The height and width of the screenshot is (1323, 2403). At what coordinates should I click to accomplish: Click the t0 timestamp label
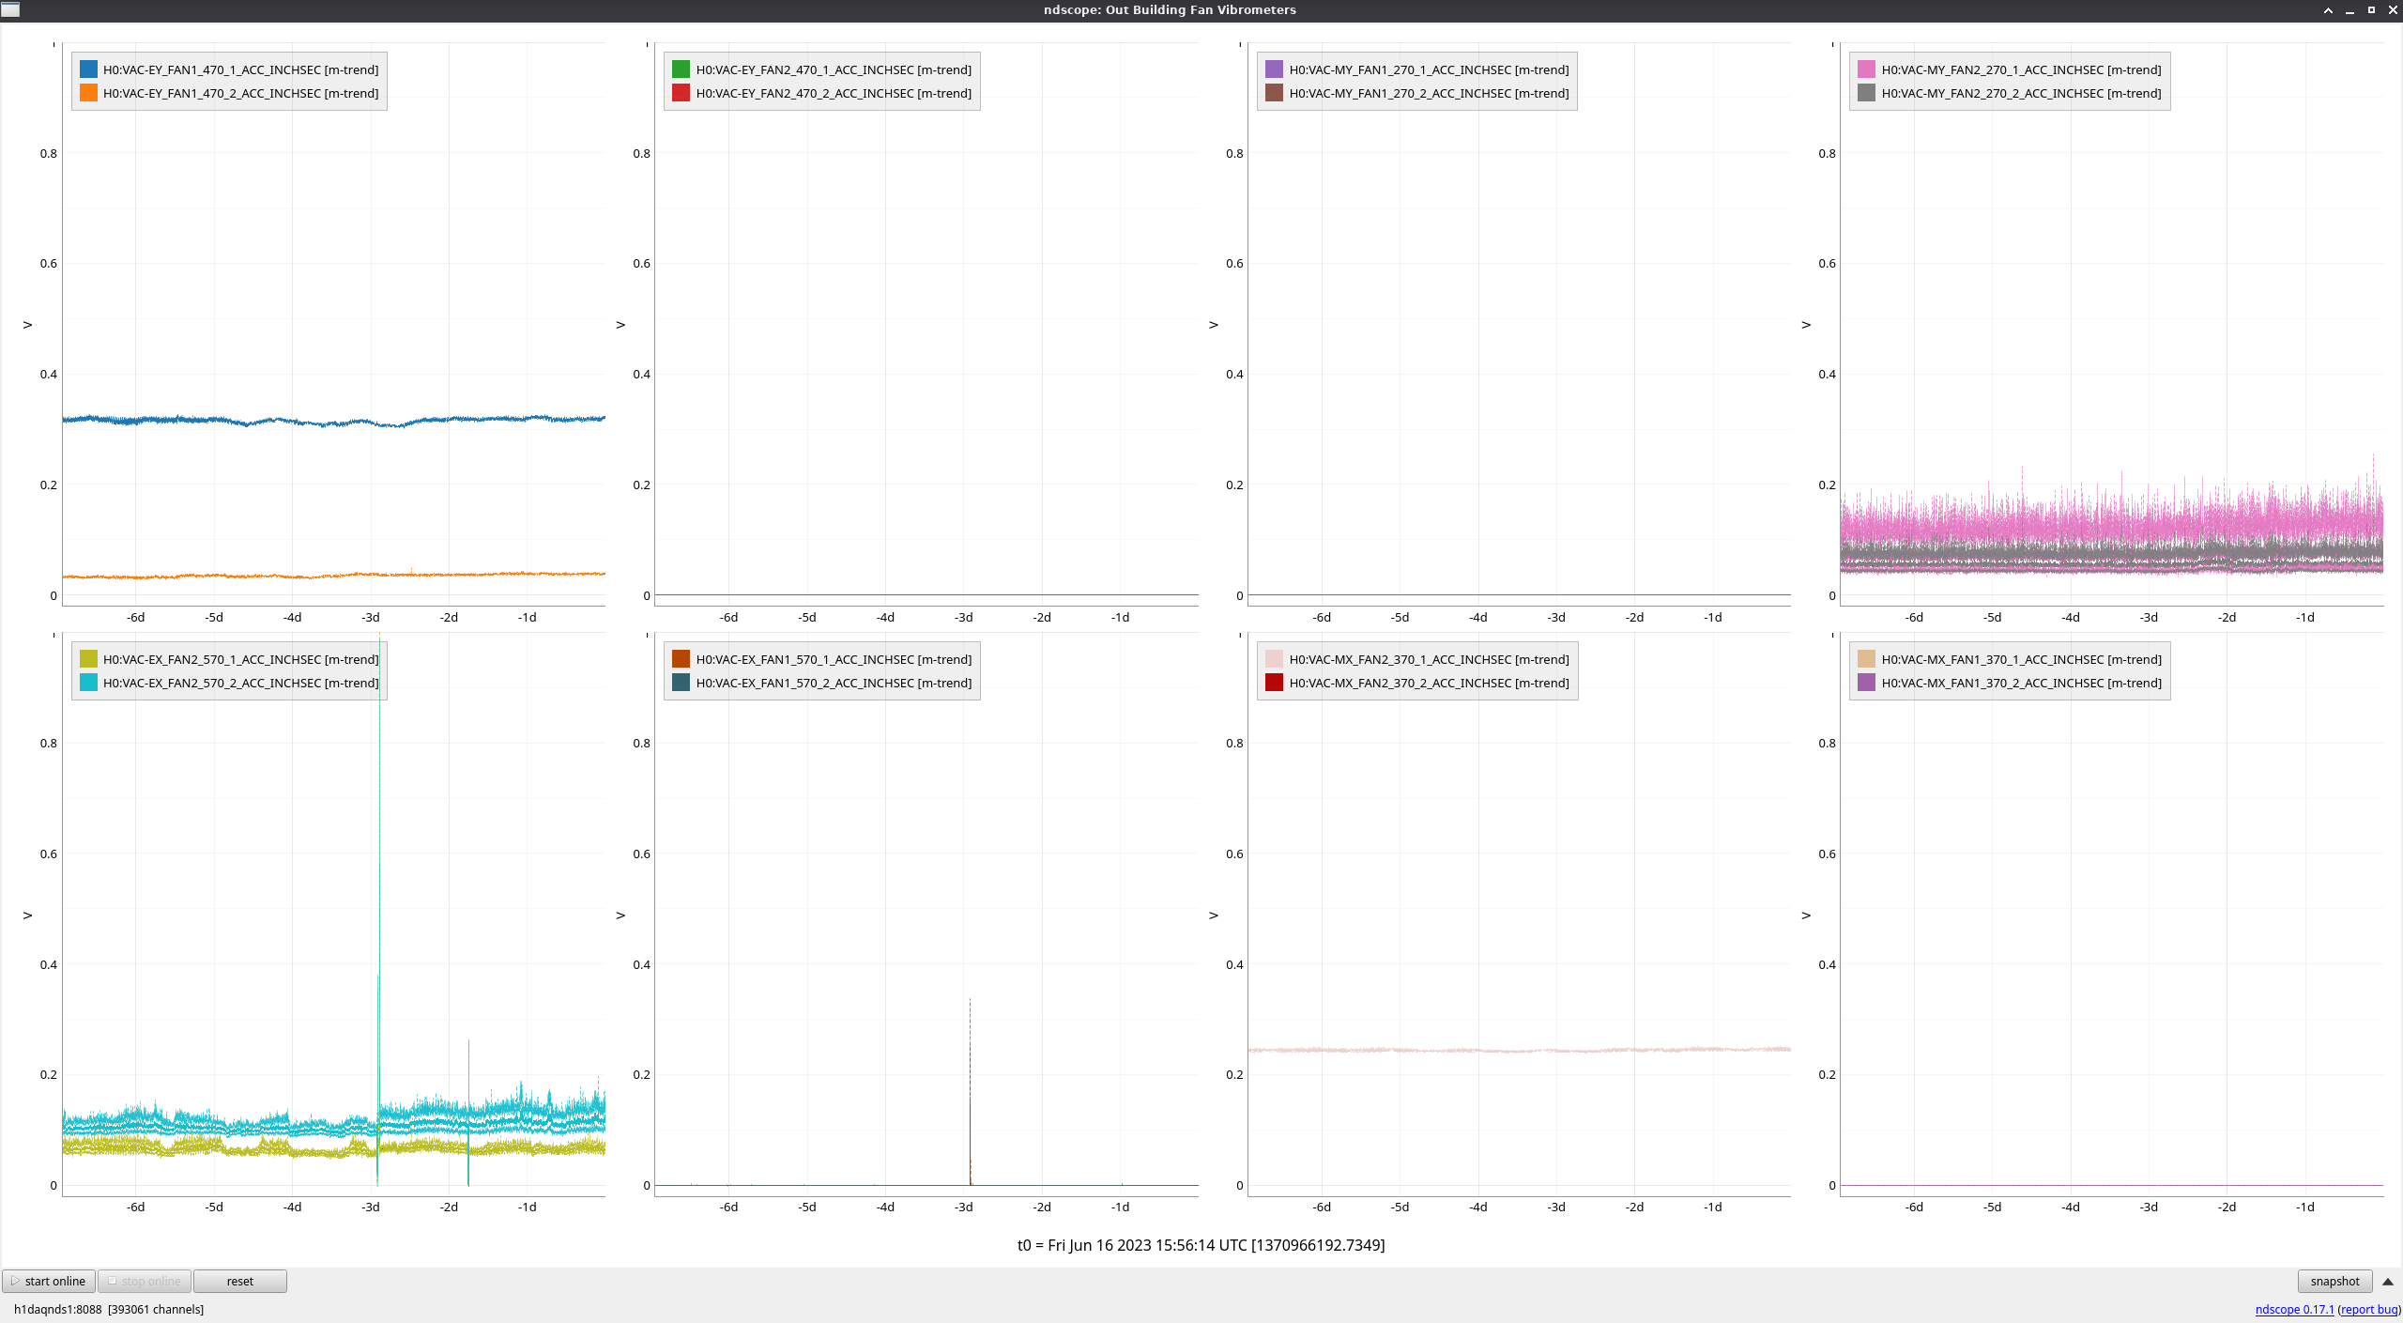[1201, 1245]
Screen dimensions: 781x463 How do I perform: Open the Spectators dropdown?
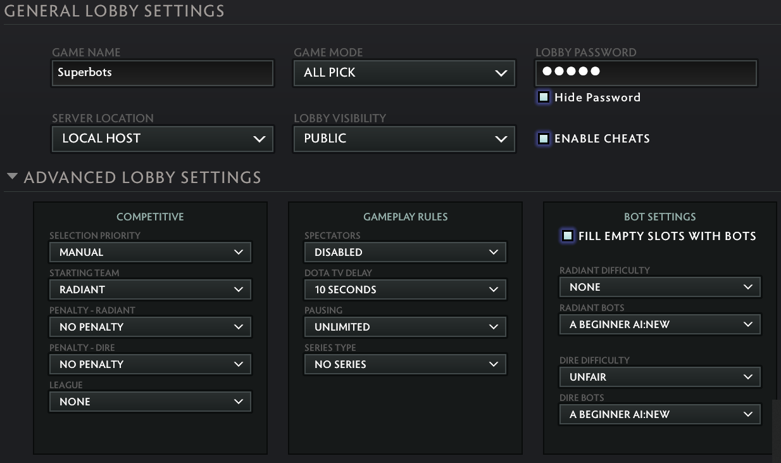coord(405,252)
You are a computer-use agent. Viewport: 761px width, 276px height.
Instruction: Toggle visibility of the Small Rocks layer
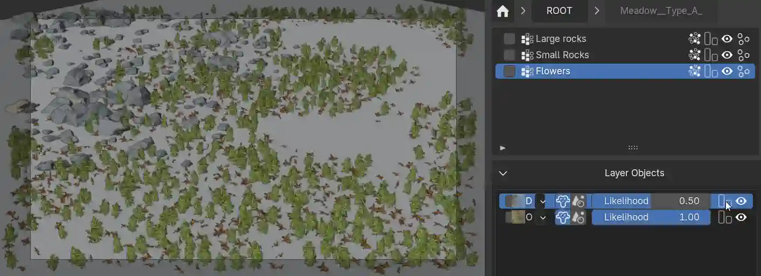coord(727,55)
*****
**Required work:**
Reproduce all of the material above word for word, leaving out the pictures.

**Result:**
The height and width of the screenshot is (1323, 2403). At what coordinates should I click to accomplish: Click the t0 timestamp label
[1201, 1245]
Screen dimensions: 781x463 How do I perform: Open the Spectators dropdown?
coord(405,252)
You are a computer-use agent. Viewport: 761px width, 276px height.
Instruction: Toggle visibility of the Small Rocks layer
coord(727,55)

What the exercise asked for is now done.